Bloody Teenagers

I live near a lovely village in East Cork called Killeagh. It’s a small village that’s blessed with a public woodland tucked in behind it.  The wood is full of walks, and a great playground for younger kids.

The playground was the work of a local committee who managed to source the land, the funding and the goodwill to get it built.  We’re quite proud of it.

And this year it was vandalised

Not too long after there was a meeting.  Unfortunately I didn’t make it.  However, I heard after that someone was arguing for a higher fence to be installed, so as to keep out the anti-social element.

It strikes me that this is a particularly curmudgeonly way to a) view the whole affair and b) fix the problem.  I kinda doubt a few extra feet of fence would keep out anybody determined.

I suspect this man was at the meeting
(From the brilliant pen of John Connolly – The Wolf in Winter)

The whole affair got me thinking about the mindset of the individual(s) concerned, and how they view teenagers. 

You can see the arguments develop, can’t you?

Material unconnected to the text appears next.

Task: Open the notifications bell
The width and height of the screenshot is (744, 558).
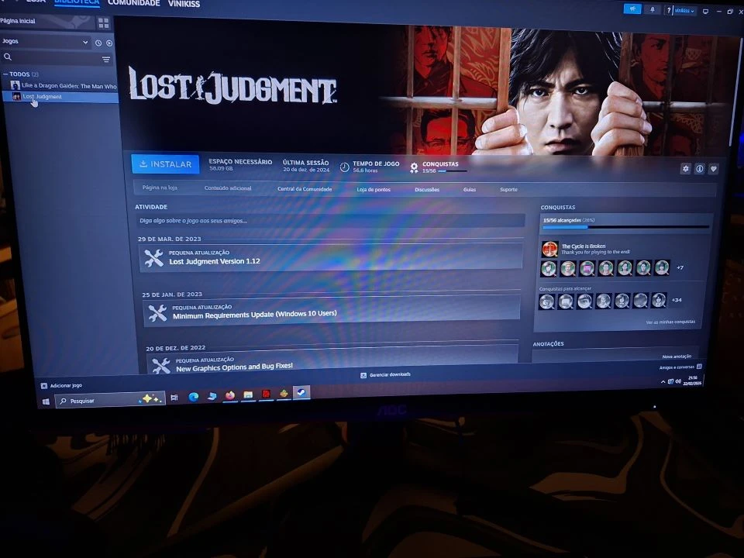Action: [x=653, y=10]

 And yes, teenagers do get involved in risky behaviours:

  • Teenagers can be moody (shocker)
  • Some teenagers drink too much
  • Some teenagers smoke
  • Some teenagers engage in self-destructive behaviours
  • Some teenagers engage in risky sexual behaviours
  • Some teenagers can engage in anti-social behaviour

But you know what?  Teenagers are amazing

  • Teenagers sleep out every year in Dublin to raise money and awareness for homelessness.
  • On the quiet, many teenagers help out at home in a big way.  They visit grandparents, they help care for others in the family.  They take on a role far greater than we usually know about.  And they do it without any great praise.
  • Teenagers help charities.  How many teenagers go through the mammoth fundraising task of going to India to help street children?  That’s incredible!
  • Teenagers help out in local clubs, committees and societies.  They do this not for any pay, but because they enjoy it, and see it as a good thing to do.

So, whenever I hear the begrudgers giving out about teenagers, I tend to think of the generosity of spirit and the goodness that I’ve seen in the many teenagers I’ve had the privilege to know.

Headlines are easy.  It’s much more challenging to look beyond the drama of that, read further into it, and come up with your own conclusion.

Bloody Hell. 
Teenagers Are Amazing

Formerly Honourable

Sometimes you just have to wonder what people are thinking when they talk about teenagers and what they get up to in schools.

In this article in the Avondhu newspaper in Fermoy from August 28th, it seems that a formor local councilor thinks that some arson attacks in the area will be solved once students get back to school.

“Maybe it’s because the schools are on holidays” he says.  Really, Cllr O’Donovan?  Just what does he think happens within the four walls of a school?  What does he actually think of young people?

Does he perhaps worry that teachers and other staff need stab-vests in school?  Is he hoping that we will install metal detectors and security guards?  Maybe the poor man has been watching too much dodgy telly.

It’s also possible that he hasn’t seen the inside of a school in a very long time and just doesn’t know what a challenging, interesting and rewarding place a school is.

No two days are the same, no two class groups are the same.  And just as the philosophers debated if the same river passes under a bridge, the group you meet today could generate a totally different dynamic tomorrow.

Schools are great places to be.  The chance to see students learn, develop, mature and go on to college or other walks of life is hugely satisfying.  And this all happens in the 21st century, not in some kind of Dickensian workhouse.

So whatever our formerly honourable councillor  was thinking, he was being thoroughly unfair to students and schools.

Utterances like this make me think it’s just as well that some of the councils were abolished this year.